Provided entries:
*****
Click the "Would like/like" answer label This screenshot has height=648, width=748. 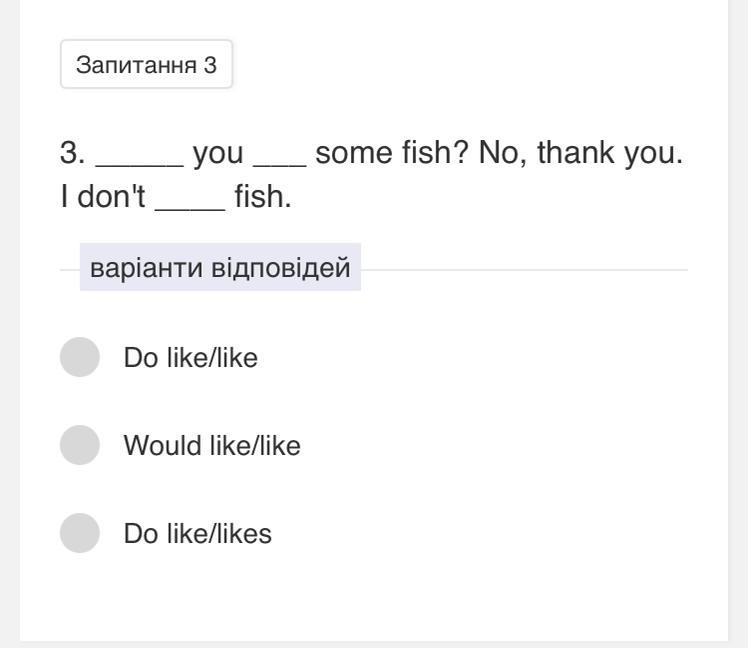tap(212, 446)
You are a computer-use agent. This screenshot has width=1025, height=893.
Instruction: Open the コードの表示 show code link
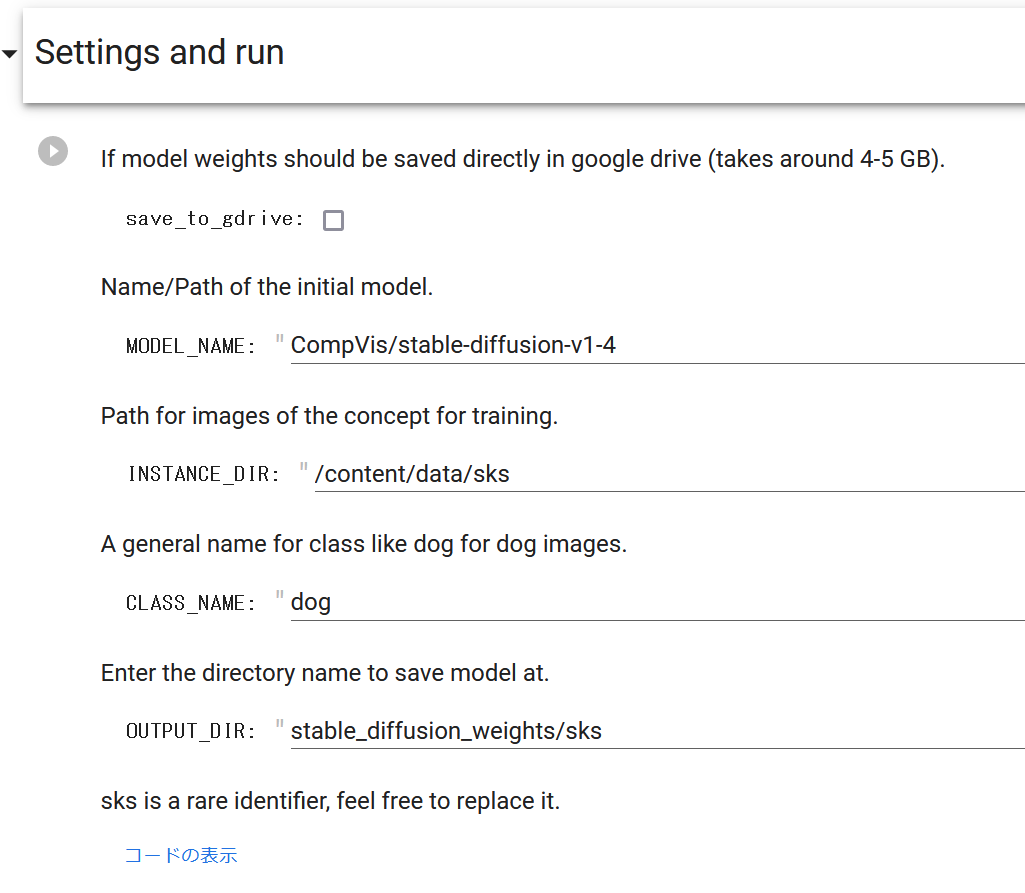[181, 855]
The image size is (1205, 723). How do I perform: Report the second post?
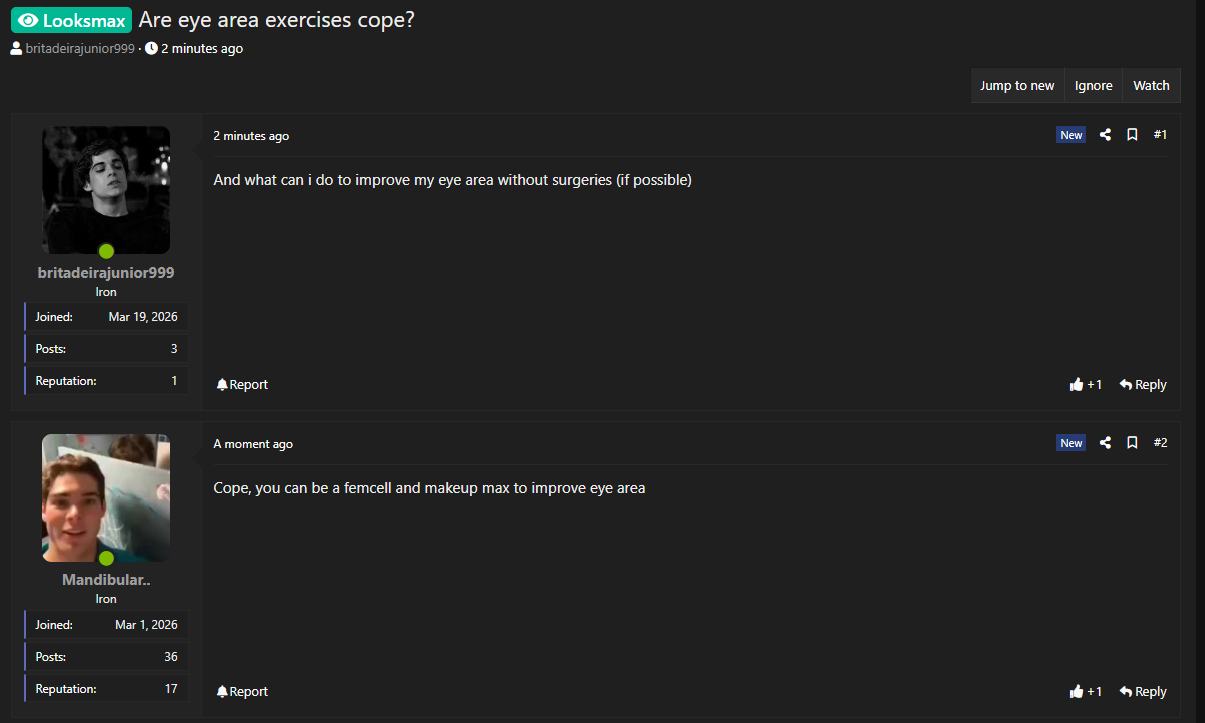[242, 692]
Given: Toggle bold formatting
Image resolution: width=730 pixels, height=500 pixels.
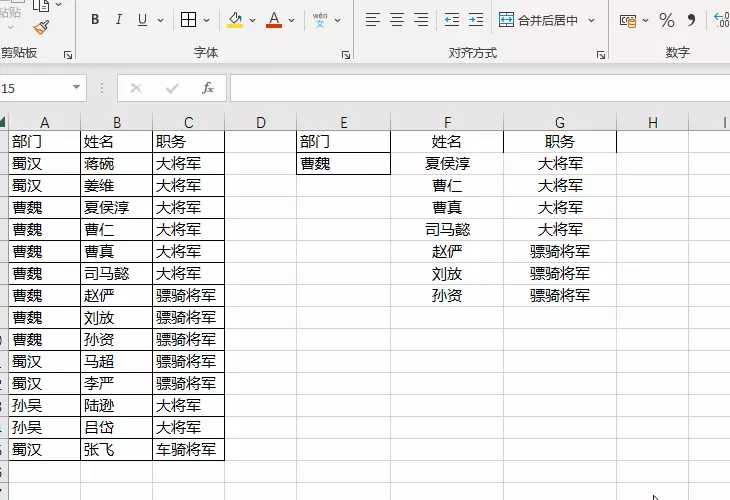Looking at the screenshot, I should (95, 20).

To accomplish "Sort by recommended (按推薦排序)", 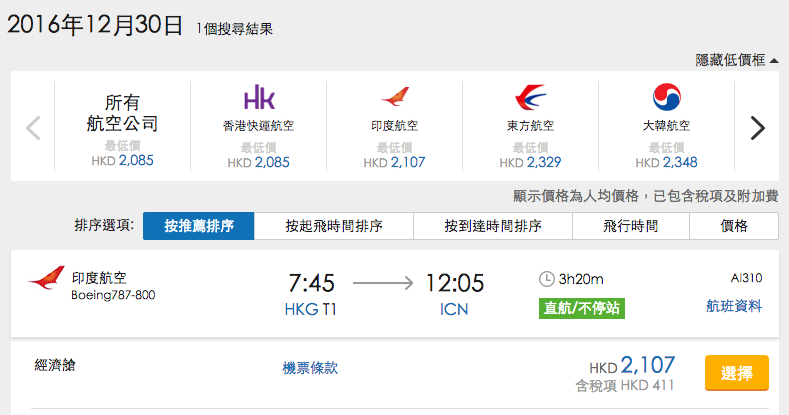I will (199, 226).
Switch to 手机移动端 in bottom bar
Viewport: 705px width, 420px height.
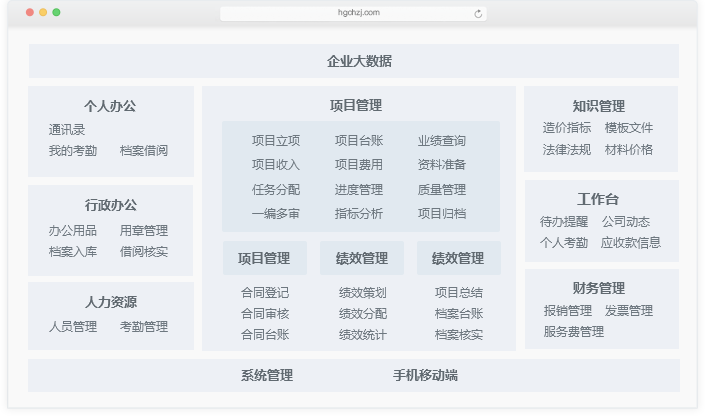click(x=425, y=376)
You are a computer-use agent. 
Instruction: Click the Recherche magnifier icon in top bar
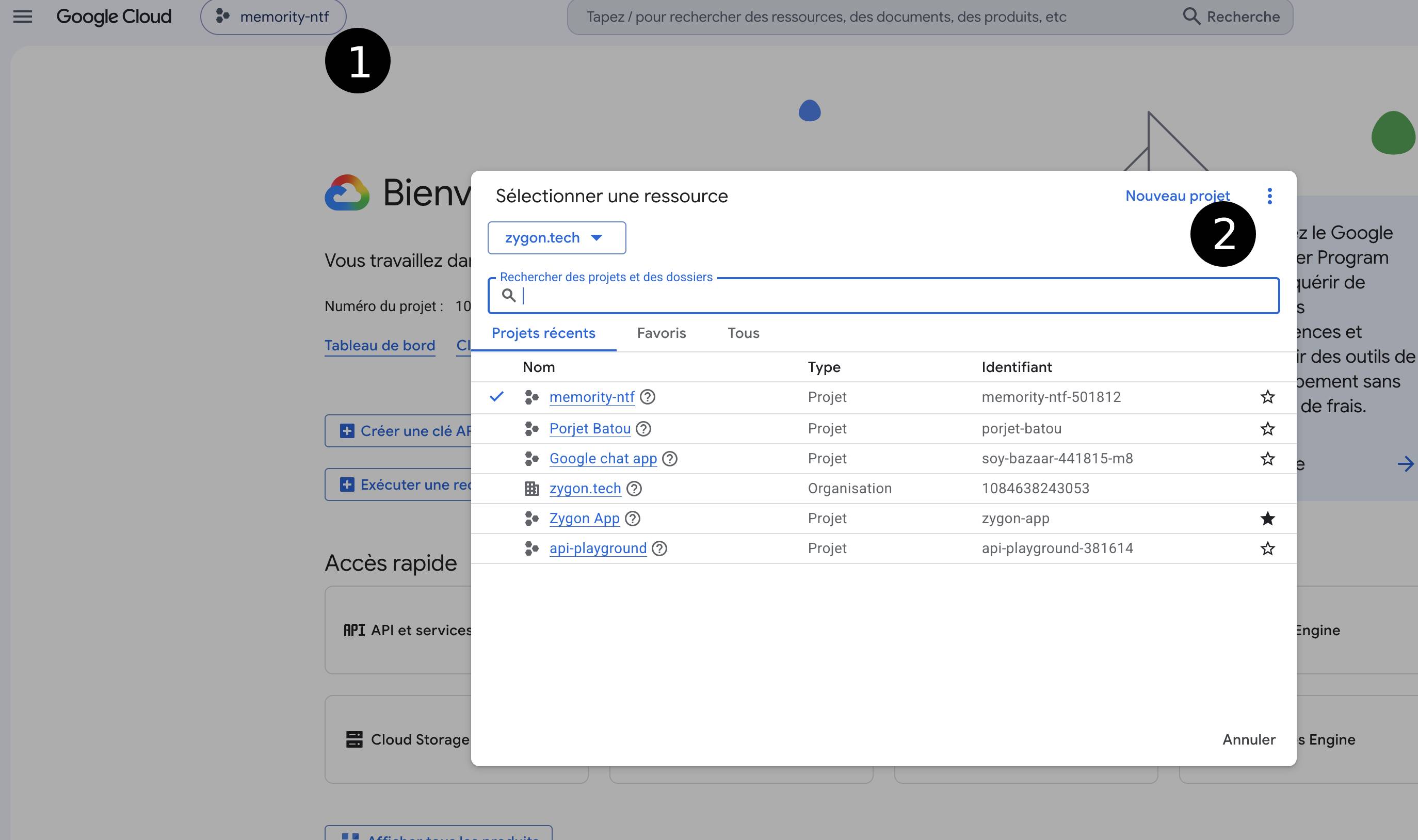pyautogui.click(x=1191, y=17)
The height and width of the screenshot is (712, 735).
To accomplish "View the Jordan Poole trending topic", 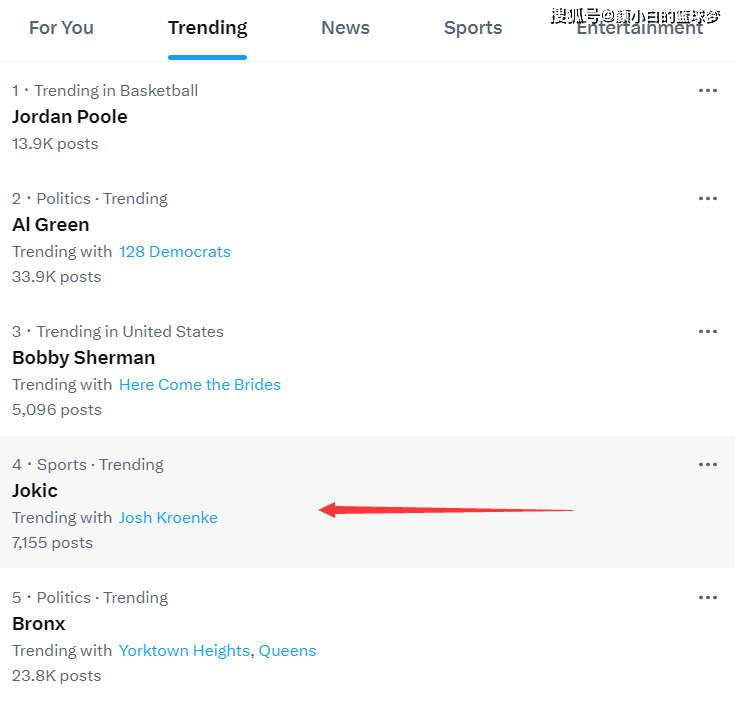I will [x=69, y=117].
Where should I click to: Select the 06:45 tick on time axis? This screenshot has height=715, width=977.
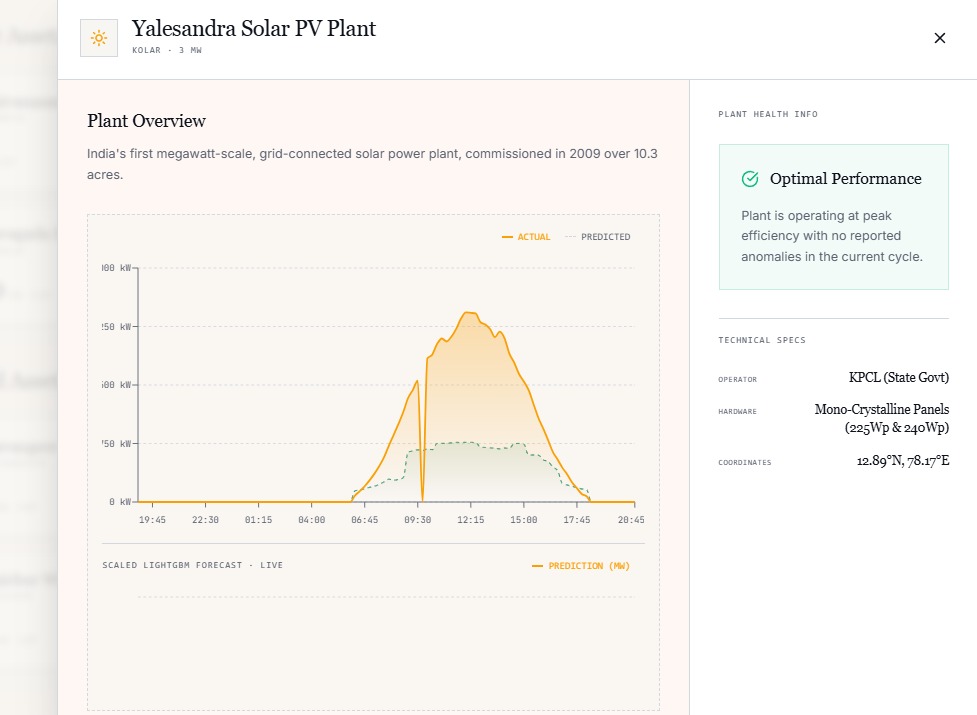[x=365, y=519]
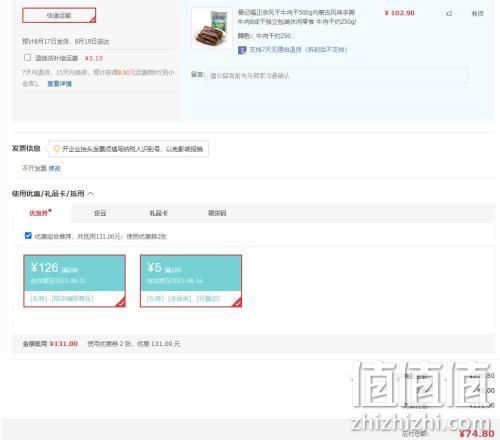This screenshot has height=440, width=500.
Task: Uncheck the 优惠组合推荐 checkbox
Action: [x=28, y=236]
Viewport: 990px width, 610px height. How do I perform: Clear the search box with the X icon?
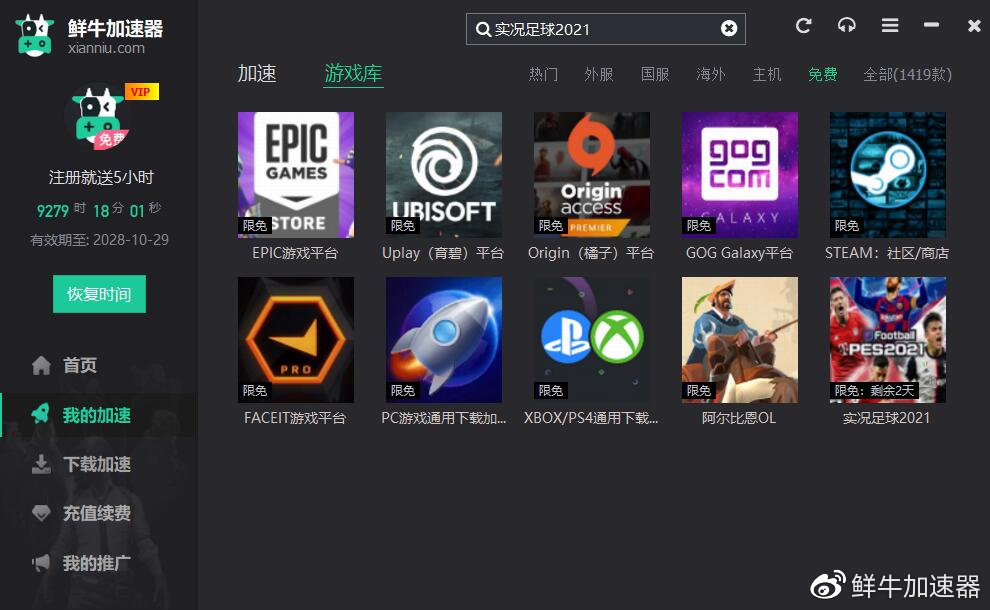point(727,28)
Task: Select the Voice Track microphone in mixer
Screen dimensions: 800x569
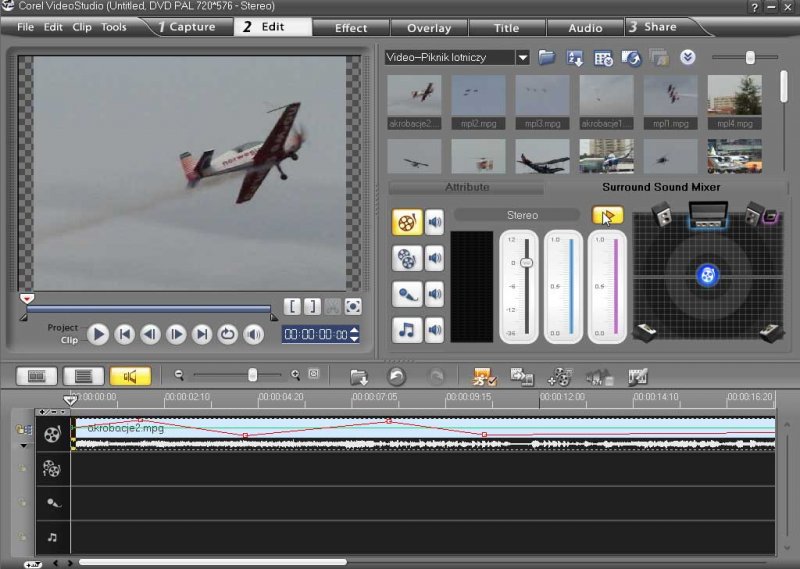Action: pyautogui.click(x=407, y=293)
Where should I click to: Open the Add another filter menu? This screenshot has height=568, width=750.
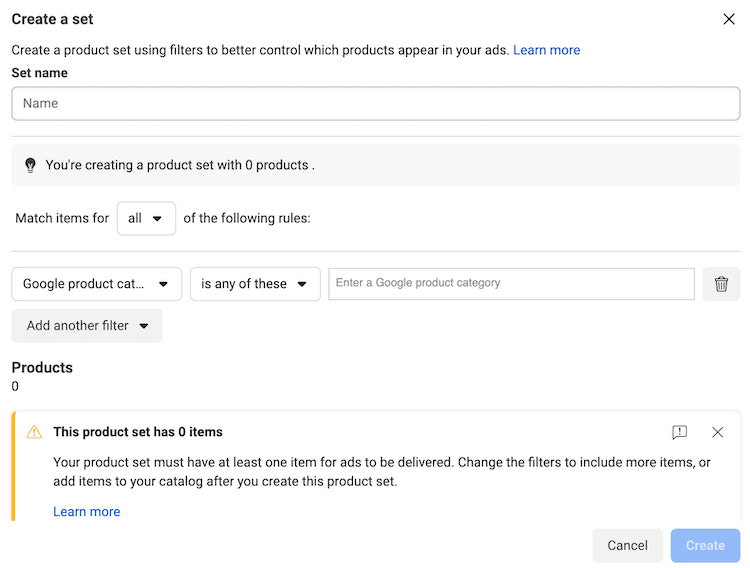[87, 326]
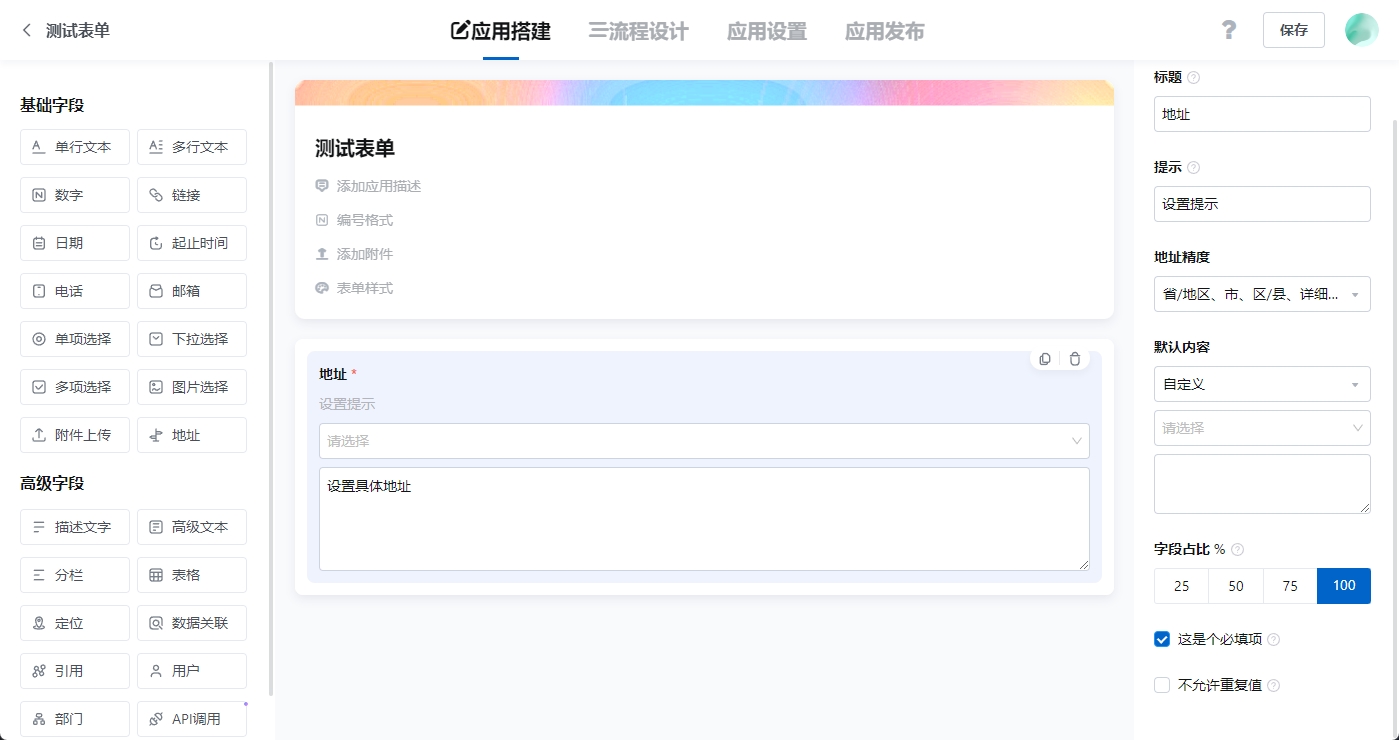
*****
Work request:
Among the lines of the entries above, count those containing the string "agent". Write the number alone.

Answer to this task:
2